Thanks for your comments!
So in the case that all intermediate pairs fit into the RAM of the
cluster, does the InMemoryFileSystem already allow the intermediate
phase to be done without much disk access? Or what would be the
current bottleneck in Hadoop in this scenario (huge computational
load, not so much data in/out) according to your opinion?

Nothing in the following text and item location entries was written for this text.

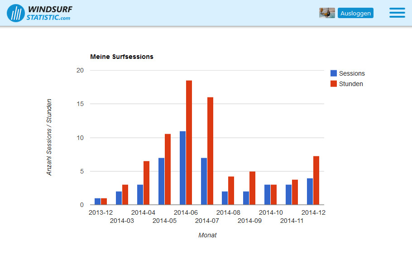
Task: Click the Meine Surfsessions chart title
Action: point(122,57)
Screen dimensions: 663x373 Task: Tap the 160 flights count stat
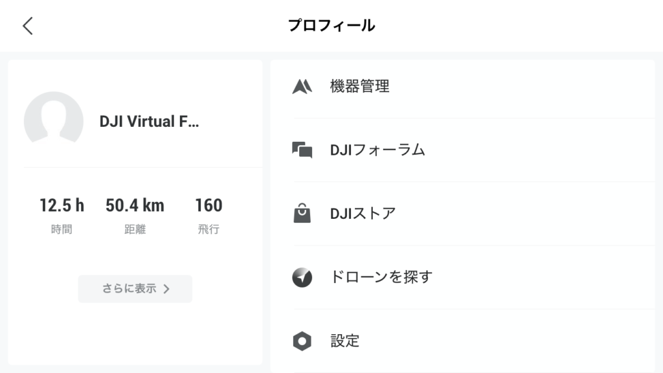pyautogui.click(x=208, y=205)
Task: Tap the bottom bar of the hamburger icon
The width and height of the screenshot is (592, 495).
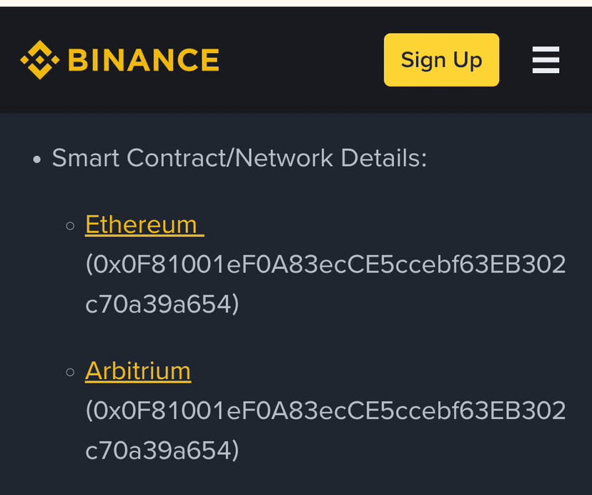Action: tap(546, 70)
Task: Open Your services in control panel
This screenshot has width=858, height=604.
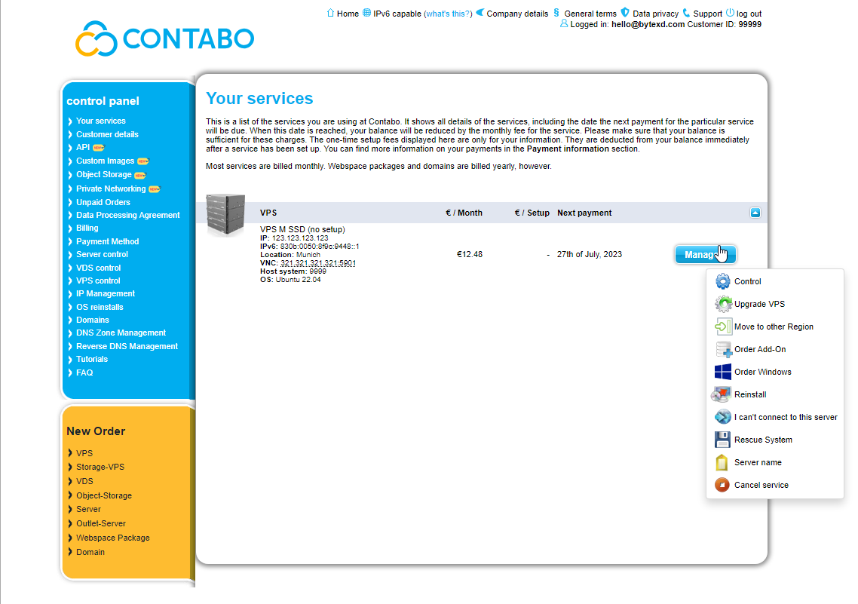Action: tap(101, 121)
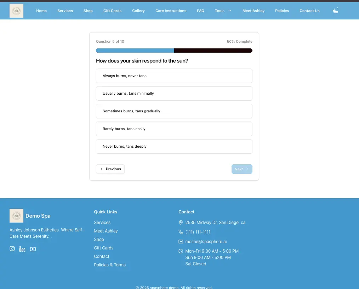Pick "Never burns, tans deeply" answer
Screen dimensions: 359x289
pyautogui.click(x=174, y=147)
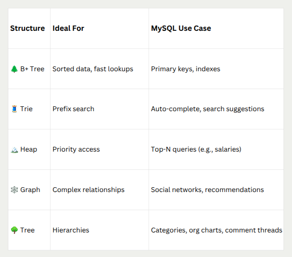Click 'Categories, org charts, comment threads' text
Image resolution: width=292 pixels, height=257 pixels.
[x=216, y=230]
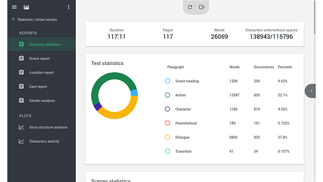
Task: Click the refresh statistics icon
Action: (190, 7)
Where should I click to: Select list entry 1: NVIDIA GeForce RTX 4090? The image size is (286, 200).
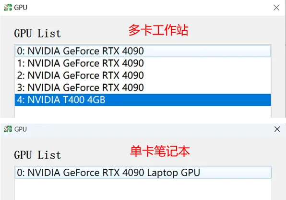tap(143, 63)
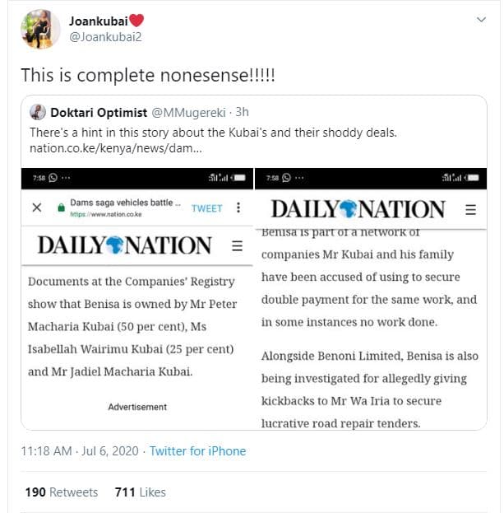
Task: Click the Doktari Optimist display name
Action: tap(98, 112)
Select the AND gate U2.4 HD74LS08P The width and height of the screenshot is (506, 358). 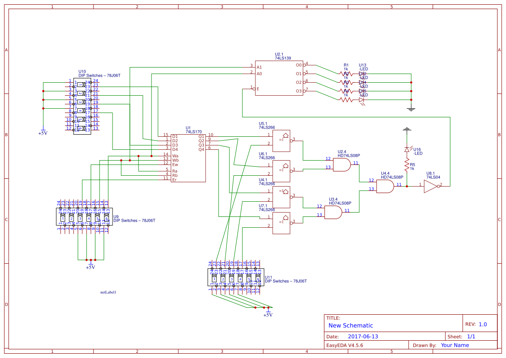[342, 165]
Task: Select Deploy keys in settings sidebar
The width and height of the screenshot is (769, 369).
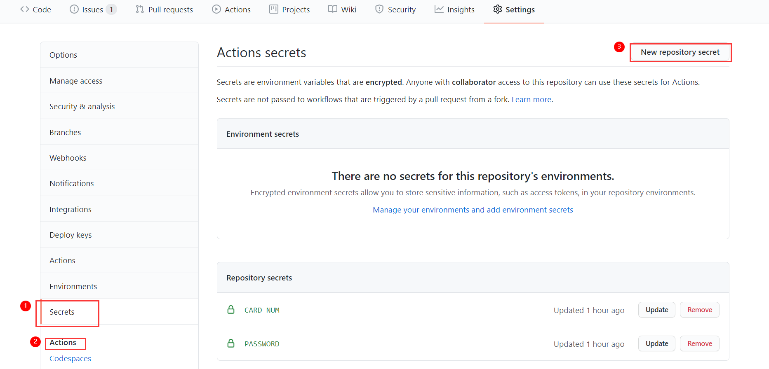Action: pos(71,235)
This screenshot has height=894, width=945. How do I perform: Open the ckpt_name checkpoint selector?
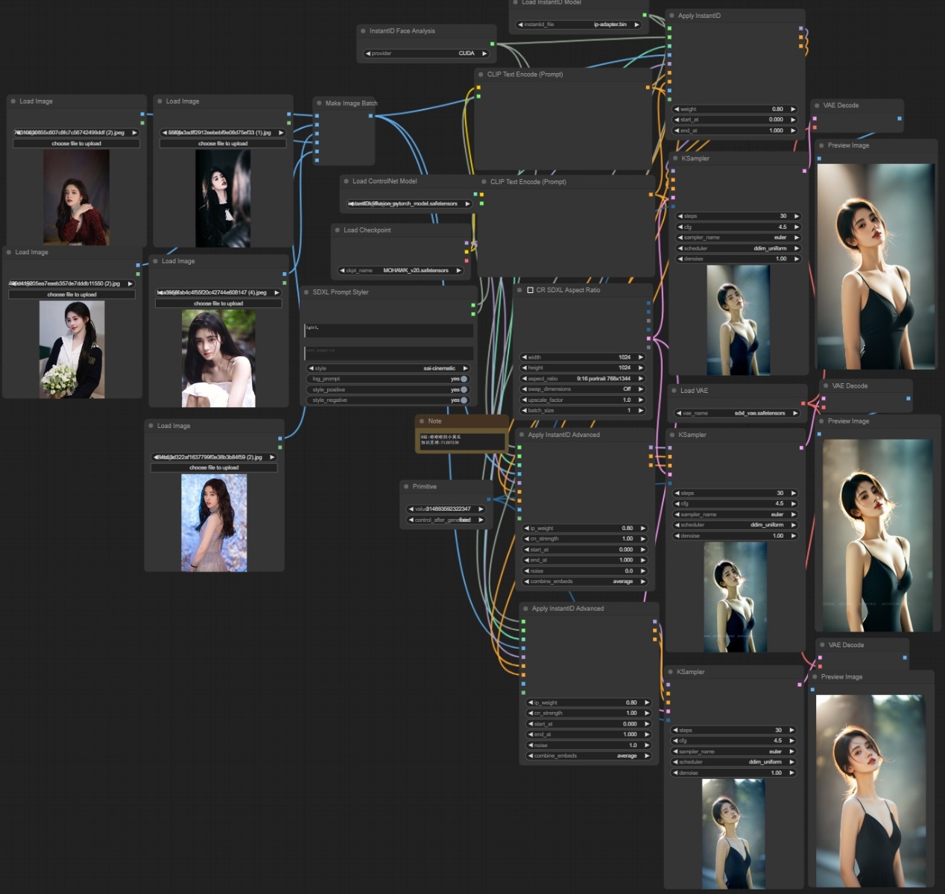coord(400,271)
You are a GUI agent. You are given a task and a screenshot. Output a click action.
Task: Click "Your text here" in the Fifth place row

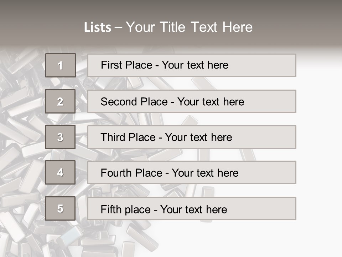pos(193,209)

Am 01.06.2008 um 10:08 schrieb Ted Dunning:
Hadoop is highly optimized towards handling datasets that are much
too large
to fit into memory. That means that there are many trade-offs that
have
been made that make it much less useful for very short jobs or jobs
that
would fit into memory easily.
Multi-core implementations of map-reduce are very interesting for a
number
of applications as are in-memory implementations for distributed
architectures. I don't think that anybody really knows yet how well
these
other implementations will play with Hadoop. The regimes that they
are
designed to optimize are very different in terms of data scale,
number of
machines and networking speed. All of these constraints drive the
design in
innumerable ways.
On Sat, May 31, 2008 at 7:51 PM, Martin Jaggi <[EMAIL PROTECTED]>
wrote:
Concerning real-time Map Reduce within (and not only between)
machines
(multi-core & GPU), e.g. the Phoenix and Mars frameworks:
I'm really interested in very fast Map Reduce tasks, i.e. without
much disk
access. With the rise of multi-core systems, this could get more
and more
interesting, and could maybe even lead to something like 'super-
computing
for everyone', or is that a bit overwhelming? Anyway I was nicely
surprised
to see the recent Phoenix (http://csl.stanford.edu/~christos/sw/phoenix/
)
implementation of Map Reduce for multi-core CPUs (they won the best
paper
award at HPCA'07).
Recently also GPU computing was in the news again, pushed by Nvidia
(check
CUDA http://www.nvidia.com/object/cuda_showcase.html ), and now also
there a Map Reduce implementation called Mars became available:
http://www.cse.ust.hk/gpuqp/Mars_tr.pdf
The Mars people say a the end of their paper "We are also
interested in
integrating Mars into the existing Map Reduce implementations such
as Hadoop
so that the Map Reduce framework can take the advantage of the
parallelism
among different machines as well as the parallelism within each
machine."
What do you think of this, especially about the multi-core
approach? Do you
think these needs are already served by the current
InMemoryFileSystem of
Hadoop or not? Are there any plans of 'integrating' one of the two
above
frameworks?
Or would it already be done by improving the significant
intermediate data
pairs overhead (https://issues.apache.org/jira/browse/HADOOP-3366 )?
Any comments?
--
ted